Wednesday, April 28, 2010

Creating 1,000 Milkha Singhs for Indian sport

By M H Ahssan

Even before a line of script has been written and the first shot canned, Milkha Singh’s act of selling his life’s story to filmmakers for just Re1 has already been extremely inspiring.

An orphan of the Partition who struggled against trauma and adversity, the very mention of his name creates a wave of excitement. Therefore, when the Flying Sikh (so nicknamed because of his splendid athletic record at the Tokyo Asiad (1956), Cardiff Commonwealth Games (1958) and the Rome Olympics, 1960) decided to help capture his life on film there was jubilation all around.

His passion and a burning desire to see his country prosper in sports are evident and he has been pained by India’s dismal performance in international sports, especially athletics.

The film will, no doubt, be a source of inspiration to many, but whether it will translate into medals is a moot question because inspiration alone is not enough. The ground reality is such that India is unlikely to get medals till professionals take charge and politicians are restricted to ceremonial duties in sports.

Last year, Indian Olympic Association chairman Suresh Kalmadi supervised the spending of nearly Rs200 crore on creating a magnificent, international class sports complex in Pune for the Commonwealth Youth Games (CYG). Post-CYG, the infrastructure has not been of much use to most sports associations in the city who are unable to hold training camps or tournaments there because of high rentals. This same complaint is heard from national associations also. Thus, very often, the CYG complex is hired for entertainment shows or college youth festivals.

Although Pune has been famous as the cradle of Indian hockey, having produced such legends such as Babu Nimal, Joe Philips and Dhanraj Pillay, the city lacks a decent hockey ground for its children. Till recently, a newly constructed hockey stadium was left neglected to the extent that the ground could not be played on and the fittings and fixtures were stolen and vandalised. The irony is that this did not bother any of Pune’s politicians — including Kalmadi — even after it was brought to their notice.

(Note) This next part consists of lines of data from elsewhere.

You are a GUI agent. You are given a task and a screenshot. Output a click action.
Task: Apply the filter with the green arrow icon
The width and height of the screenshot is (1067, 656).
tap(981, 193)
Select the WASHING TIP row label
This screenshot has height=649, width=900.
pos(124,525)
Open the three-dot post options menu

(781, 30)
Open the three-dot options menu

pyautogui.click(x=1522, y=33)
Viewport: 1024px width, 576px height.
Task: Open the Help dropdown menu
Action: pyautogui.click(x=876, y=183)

The lack of grounds with synthetic surfaces such as astroturf for junior teams at the inter-school level — inspite of heavy government subsidies — is part of the reason for India’s poor performance in international hockey. A small country like Holland has 400 such grounds across schools. Indian professionals say that the game is lost by the time our best players reach the national team because of inadequate practice on synthetic surfaces in the formative years. India needs such grounds in every promising city and European coaches to elevate standards in hockey.

As has happened in cricket, the day-to-day running of various associations has to be left to professionals and a steady stream of talented players has to be identified and trained to consolidate team strength. Too much dependence on just a handful of star players is not good for Indian sports. Professionals also lament the complete lack of a long-term national vision and a road-map to achieve specific goals in sports. There’s plenty of money today, but no direction. Politicians are efficient when it comes to spending crores of rupees in constructing stadia and sports complexes; but disastrous in sports administration and management.

Indian sport needs Milkha Singhs by the hundred to inspire and guide budding talent,along with visionarieslike Sam Pitroda to chart a roadmap for revolutionary change. We have done it in telecom; we can do it in sports.

Till that happens and till politicians are kept at bay in sports, we can only dream of winning medals. An inspiring film will make us feel good. Winning medals is an altogether different ballgame.